Here's what Oracle says for JDK8: "When the number of entries in the hash table ...

dhosek · on Oct 17, 2021

Based on some benchmarking details¹ for my application, it appears that Rust is willing to completely fill its hashmap. It may be that my use case is somewhat unusual in that I'm expecting most requests to not return a value,² but I found that just specifying a larger initial capacity dramatically sped up the application (I got a bigger speed boost from that than I did from switching from SipHash to FNV).

1. https://www.finl.xyz/2021/09/30/building-a-trie-in-rust-opti...

2. And since this won't be the only char-indexed map in the application, I will have to revisit this.

tialaramex · on Oct 17, 2021

The HashMap is "completely filled" in the sense that you get to put N items in a HashMap with capacity N, because that's specifically how Rust's HashMap chooses to define capacity as I explained above, so it's a tautological explanation.

The "real" capacity and load factor of the underlying data structure is not presented to you.

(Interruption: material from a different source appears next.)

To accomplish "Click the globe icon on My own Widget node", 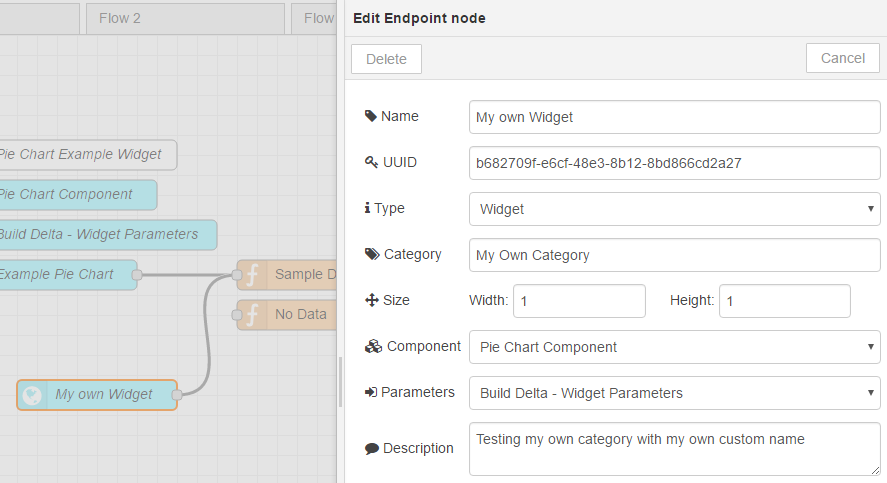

Swisstables (the current implementation) can't be filled entirely, they need an empty slot to function correctly. There is some trickery to ensure that very small Swisstables get to have an "empty" slot that doesn't really exist, and thus doesn't need RAM. Since you can't ever write to it the non-existence doesn't matter. A Rust HashMap::with_capacity(0) is guaranteed not to allocate any actual heap storage, just like String::new() don't need heap to store the empty string inside it.

xxs · on Oct 17, 2021

>Rust is willing to completely fill its hashmap.

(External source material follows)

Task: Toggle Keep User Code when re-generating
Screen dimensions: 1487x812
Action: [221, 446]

Which is the correct decision for lower size(s). I use dynamic fill factor with 1 being the default with <= 16 elements.

dhosek · on Oct 18, 2021

It depends on how you're using the hash lookup though. In my case, most lookups would be expected to not return a value, so completely filling the small hashmap will cause retrievals to be slower since it has to keep going until it determines that there's no match.

xxs · on Oct 18, 2021

Yes, of course. There are many use cases. Yet, in practical terms - most (90%) of look ups do return a value. For 'small' N, you can consider everything O(1). If you do know the use case - like most look ups fail, you can pick a proper impl. and tune it.

Yet again, very few cycles are spent on small hash table look ups in general. Yet, a lot of (like really a lot) is spent on small hash table wasted memory.

If you care about performance: measure, measure, measure... and know what you measure.